What makes a zone strong
Strong supply and demand zones share these traits:
1. Sharp departure
The move away from the base is fast and imbalanced. Price leaves the zone with large, consecutive candles, often leaving gaps. A slow, drifting departure suggests weak institutional involvement.
2. Fresh (untested)
Price has not returned to the zone since it formed. Fresh zones carry the highest probability because the orders that fueled the move are still resting there. Each retest weakens a zone.
3. Broke structure
The departure broke the most recent swing high (for demand) or swing low (for supply). If the move did not even break structure, the institutional commitment is questionable.

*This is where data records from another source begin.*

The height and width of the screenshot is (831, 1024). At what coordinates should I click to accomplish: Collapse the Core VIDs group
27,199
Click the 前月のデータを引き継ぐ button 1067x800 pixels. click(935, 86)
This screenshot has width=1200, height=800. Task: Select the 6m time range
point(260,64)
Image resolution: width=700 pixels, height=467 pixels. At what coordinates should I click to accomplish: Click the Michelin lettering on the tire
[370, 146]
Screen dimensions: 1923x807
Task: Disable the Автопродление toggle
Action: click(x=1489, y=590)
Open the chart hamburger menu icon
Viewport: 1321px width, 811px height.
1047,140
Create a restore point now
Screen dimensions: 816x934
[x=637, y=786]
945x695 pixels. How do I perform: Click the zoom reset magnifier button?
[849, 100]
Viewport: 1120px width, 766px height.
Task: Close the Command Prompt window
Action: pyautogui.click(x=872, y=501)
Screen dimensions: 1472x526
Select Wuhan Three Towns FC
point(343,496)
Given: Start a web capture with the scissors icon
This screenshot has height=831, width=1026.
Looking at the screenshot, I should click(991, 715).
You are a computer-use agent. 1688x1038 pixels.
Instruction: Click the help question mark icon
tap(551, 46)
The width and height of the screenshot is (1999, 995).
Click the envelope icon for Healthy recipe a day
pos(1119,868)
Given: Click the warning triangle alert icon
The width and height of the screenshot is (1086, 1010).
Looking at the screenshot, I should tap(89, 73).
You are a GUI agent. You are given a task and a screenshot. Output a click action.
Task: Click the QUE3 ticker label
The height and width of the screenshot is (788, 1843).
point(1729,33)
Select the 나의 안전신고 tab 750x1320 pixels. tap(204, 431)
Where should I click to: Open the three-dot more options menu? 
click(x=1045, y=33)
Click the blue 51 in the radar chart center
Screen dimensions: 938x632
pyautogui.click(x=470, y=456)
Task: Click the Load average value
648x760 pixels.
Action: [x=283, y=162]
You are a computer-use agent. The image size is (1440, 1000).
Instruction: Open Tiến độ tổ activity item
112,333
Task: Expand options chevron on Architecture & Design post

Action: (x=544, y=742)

4. Higher-timeframe alignment
The zone aligns with the HTF trend. A demand zone in a daily uptrend is strong. A demand zone in a daily downtrend is weak — it is fighting the tide.
5. Logical location
Strong demand zones sit in discount territory (lower third of a range). Strong supply zones sit in premium territory (upper third). Zones in the middle of the range — at equilibrium — are weaker.
What makes a zone weak
Flip the criteria, and you have the warning signs:
- Slow departure: price drifted away gradually, with no impulse
- Tested multiple times: the zone has been revisited and absorbed
- No structure break: the move failed to break recent highs or lows
- Against the HTF trend: a demand zone fighting a daily downtrend
- In no-man's land: sitting at equilibrium with no clear premium or discount context
Weak zones are not always useless, but they require more confirmation and offer lower probability. Skip them unless everything else aligns perfectly.
The strength ranking
A practical way to rank zones:
A-grade zone (highest probability):
- Sharp departure + fresh + broke structure + HTF aligned + in discount/premium
B-grade zone:
- Most criteria met, but missing one (e.g., slightly tested, or departure was strong but not extreme)
C-grade zone (low probability):
- Slow departure, multiple tests, or against HTF trend
Only trade A and B grades. Downgrade C grades to "watch only" or remove them entirely.
How strength affects your trading
- Entry aggression: A-grade zones can be traded with limit orders at the zone edge. B-grade zones require confirmation before entry.
- Stop placement: stronger zones allow tighter stops (just beyond the zone). Weaker zones need wider stops or no trade at all.
- Position sizing: some traders size up on A-grade zones and down on B-grade. Never size up on weak zones.
- Targets: strong zones often produce full reversals to the next liquidity pool. Weak zones often produce only small bounces.
A warning on overconfidence
Even A-grade zones fail. A strong demand zone can break if a larger-timeframe supply zone is sitting above it, or if news hits. Strength raises probability; it does not guarantee outcome. Always use stops.
How to use the ranking
- Mark all zones on your chart
- Apply the strength criteria to each
- Label them A, B, or C
- Trade only A and B grades, with appropriate confirmation
- Remove C grades or keep them on watch only
This simple ranking discipline eliminates the majority of low-quality trades. You stop forcing setups and start waiting for the zones that actually deserve your risk.
The takeaway
Strong zones are easy to spot once you know the criteria: sharp departure, fresh, broke structure, HTF aligned, in a logical location. Weak zones violate one or more of these. Rank every zone before you trade it, and your hit rate will rise — not because the market changed, but because you stopped trading the garbage.